At the country level, Costa Rica generated over 98% of its electricity from renewable sources in 2016, predominantly hydropower but increasingly wind, solar and geothermal. Uruguay went from having no renewable energy in 2007 to supplying 94.5% of its electricity consumption with renewables by 2015 (source).

The Future of Renewables

The growth projections for renewable energy are extremely promising. According to, solar energy capacity is predicted to become 35% cheaper by 2024. Onshore wind energy capacity could increase by 57% in the same timeframe. As prices continue to fall and efficiency improves, renewables are expected to account for over 50% of total global electricity generation by 2050, with solar alone providing more than 20% [1].

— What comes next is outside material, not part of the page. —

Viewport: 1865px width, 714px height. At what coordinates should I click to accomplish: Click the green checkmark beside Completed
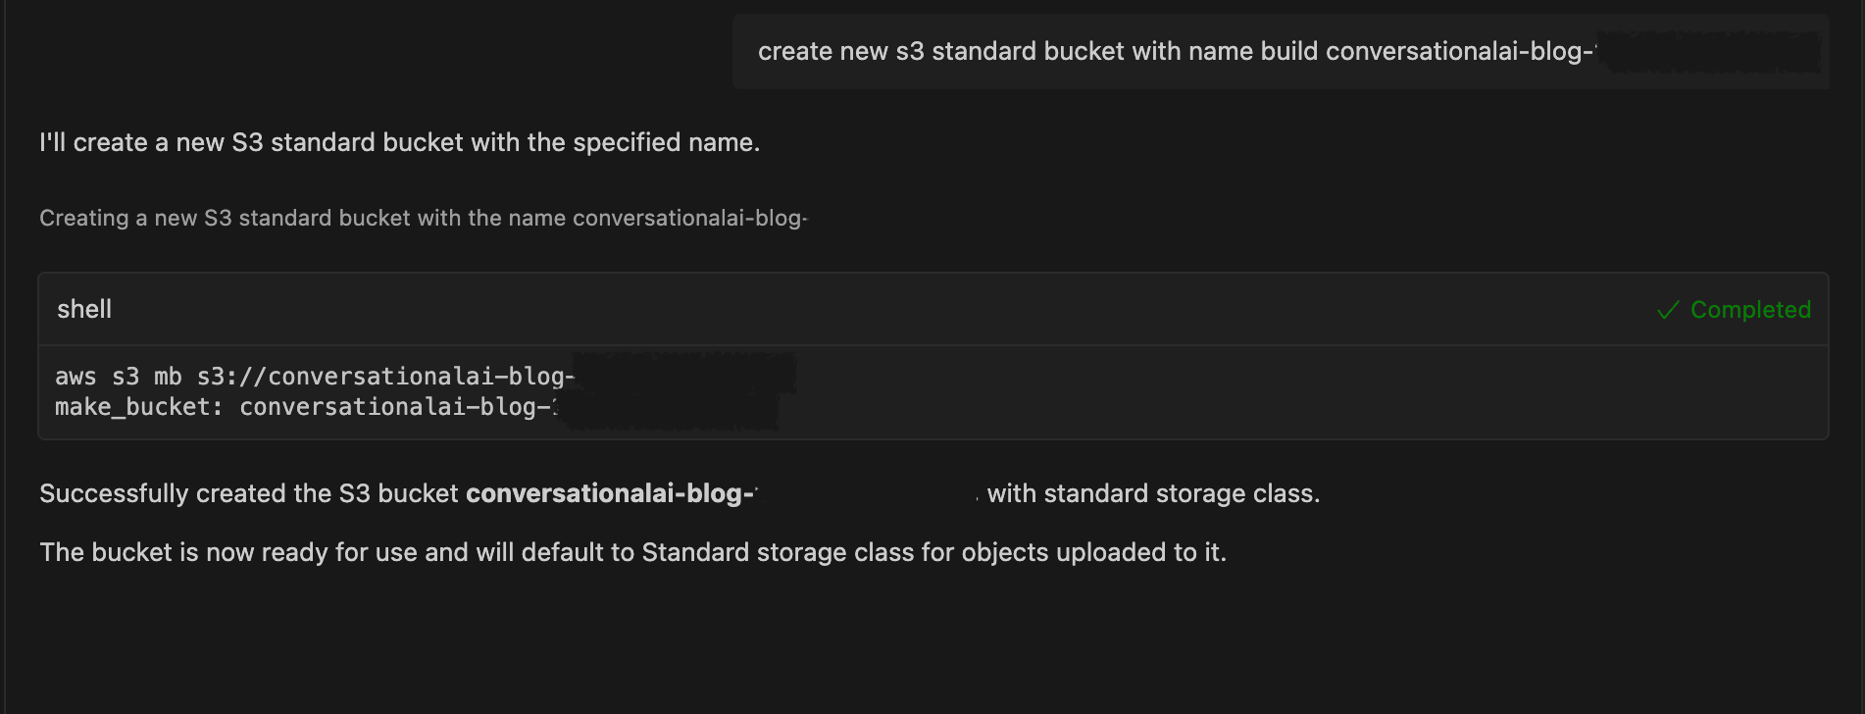click(1667, 310)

Major innovations in energy storage will also accelerate the transition to renewables. Battery storage technology is rapidly improving, providing grid stability and enabling greater reliance on variable sources like wind and solar. Emerging storage methods like pumped hydro and compressed air allow energy to be stored for longer periods. With sufficient storage capacity, renewables could reliably meet energy demands at all times.

Realizing the full potential of renewables will require massive investments in new solar, wind, and storage projects globally. Governments must also modernize electricity infrastructure and implement supportive policies. If these challenges are met, renewables hold great promise for displacing fossil fuels, achieving energy independence, and mitigating climate change.


In summary, transitioning to renewable energy sources like solar, wind, hydropower, and geothermal can significantly help mitigate climate change. Renewables produce little to no greenhouse gas emissions, unlike fossil fuels which are the largest contributor to climate change. Widespread adoption of renewables is critical to meet global climate goals and reduce the impacts of climate change. However, there are still barriers like costs and infrastructure limitations hindering large-scale implementation. With supportive policies, investments, and technological innovations, renewable energy can continue its rapid growth. We all must urge policymakers, businesses, and communities to accelerate the transition away from fossil fuels and towards a clean energy future powered by renewables.

The climate crisis demands immediate action. Readers should contact elected officials to advocate for renewable energy policies, choose renewable power options where available, and make sustainable energy choices in their own lives. Together, through our individual and collective efforts, we can harness the power of renewable energy to protect the planet.